そして、所望の特性が得られるまで、このステップS9と、上記ステップS3とを繰り返し行う。こうして、Feの含有量を適正値に調整する。
(10)以上のステップS1〜S9によって、合金組成を決定することができる。または、全ての合金成分については、一緒に合わせて調整をすることもできるが、ステップS4〜S7を優先的に同時に実行することができる。
なお、鋳造部材の鍛造加工によって、鋳塊組織を微細化することによる鍛造成型性を向上したいときは、Tiを、本発明の条件を満たす範囲内でプラスし、機械加工性を向上したいときはマイナスして、Tiの仮設値を変更すれば良い。プラス幅、マイナス幅は例えば0.1重量%とする。
本発明において、連続鋳造法としては、従来より公知の連続鋳造法を用いることができる。例えばホットトップ垂直連続鋳造法、気体加圧式ホットトップ垂直連続鋳造法、水平連続鋳造法等の鋳造法を用いることができる。中でも特に、気体加圧式ホットトップ鋳造機を用いることが好ましい。
ここで本発明の合金組成では、連続鋳造時において、「[最大鋳造速度(mm/min)]≦−1.43×[鋳造径(mm)]+500」の条件を満足させる必要がある。
すなわち最大鋳造速度が速過ぎる場合には、後述のDASが粗くなり、さらに速度を上げると、鋳塊割れが発生し、好ましくない。また、理想的な組織を得るためには、鋳造速度を、鋳造径に対して反比例させる必要がある。このため、鋳造時に、上記したように[最大鋳造速度(mm/min)]が、「−1.43×[鋳造径(mm)]+500」以下となるように、鋳造速度を制御する必要がある。
ここで鋳造安定時の鋳造速度の下限値は、200mm/min以上とすることが鋳塊の表面欠陥を防ぐ点から好ましい。
なお、鋳造速度、最大鋳造速度については、上記[課題を解決するための手段]の欄で説明した通りである。
本発明においては、上記のAl合金鋳塊は、デンドライト2次アーム間隔(DAS)を40μm以下に調整する必要がある。

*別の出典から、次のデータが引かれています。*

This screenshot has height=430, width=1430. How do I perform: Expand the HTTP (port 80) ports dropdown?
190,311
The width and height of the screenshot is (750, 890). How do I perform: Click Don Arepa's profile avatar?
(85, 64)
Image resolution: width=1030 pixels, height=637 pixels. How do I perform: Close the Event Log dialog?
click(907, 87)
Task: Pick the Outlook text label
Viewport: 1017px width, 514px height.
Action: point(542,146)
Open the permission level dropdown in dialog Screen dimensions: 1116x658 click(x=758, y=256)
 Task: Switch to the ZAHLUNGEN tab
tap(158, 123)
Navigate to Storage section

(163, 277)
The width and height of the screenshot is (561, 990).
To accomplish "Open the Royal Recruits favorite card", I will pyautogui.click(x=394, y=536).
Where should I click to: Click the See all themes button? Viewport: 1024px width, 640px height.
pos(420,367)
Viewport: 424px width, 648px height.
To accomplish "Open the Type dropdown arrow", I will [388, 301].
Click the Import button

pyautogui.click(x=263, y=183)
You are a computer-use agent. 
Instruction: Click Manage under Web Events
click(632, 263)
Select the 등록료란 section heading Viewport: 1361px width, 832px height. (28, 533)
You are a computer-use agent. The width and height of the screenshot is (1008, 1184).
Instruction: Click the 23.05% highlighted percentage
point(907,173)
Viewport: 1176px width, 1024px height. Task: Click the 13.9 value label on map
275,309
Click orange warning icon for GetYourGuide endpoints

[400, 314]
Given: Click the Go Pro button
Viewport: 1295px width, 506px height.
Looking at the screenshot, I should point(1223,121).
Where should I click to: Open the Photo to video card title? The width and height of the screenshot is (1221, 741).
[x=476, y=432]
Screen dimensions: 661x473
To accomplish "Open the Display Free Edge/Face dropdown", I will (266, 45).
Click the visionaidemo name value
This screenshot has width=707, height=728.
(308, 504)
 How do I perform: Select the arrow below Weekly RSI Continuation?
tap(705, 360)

すなわちAl合金鋳塊におけるDASが40μmを超える場合、機械的強度が低下して、所望の強度が得られず、さらに塑性加工時の延性が低下するため、好ましくない。
従って、本発明においては、DASを上記したように、40μm以下にする必要があり、好ましくは35μm以下、より好ましくは20μm以下にするのが良い。
次に、本発明において、DASの大きさの制御方法について説明する。
Figure 0005819294
表1は最大鋳造速度とDASとの関係を示すものである。表1から判るように、最大鋳造速度とDASとの間には密接な関係があり、最大鋳造速度に基づいて、DASの大きさを制御することが可能である。
また図2は最大鋳造速度とDASとの関係をグラフ化したものであり、図中の○印はDASが40μm以下のものであり、×印はDASが40μmを超えるものである。さらに同グラフには「[最大鋳造速度(mm/min)]=−1.43×[鋳造径(mm)]+500」で表される直線を記載している。
同図に示すように、[最大鋳造速度(mm/min)]=−1.43×[鋳造径(mm)]+500の直線を境に、下側にDASが40μm以下のもの、上側に40μmを超えるものが配置されており、「[最大鋳造速度(mm/min)]≦−1.43×[鋳造径(mm)]+500」の関係を満足させることによって、上記したように、DASの大きさを40μm以下に抑えることができる。
なお本発明において、DASの測定は、軽金属学会発行の『軽金属(1988)、Vol.38、No.1、p45』に記載の『デンドライトアームスペーシング測定手法』に従って行うものである。
また本発明のAl合金鋳塊は、晶出物の平均粒径を8μm以下に調整する必要があり、好ましくは1μm以上に調整するのが良い。すなわち晶出物の平均粒径が8μm以下であれば、鍛造時の塑性加工性が良好となるので、鍛造割れの発生を抑えることができる。さらに、鍛造製品における伸性、靭性、疲労強度も良好なものとなるので、鍛造割れの発生を抑えることができる。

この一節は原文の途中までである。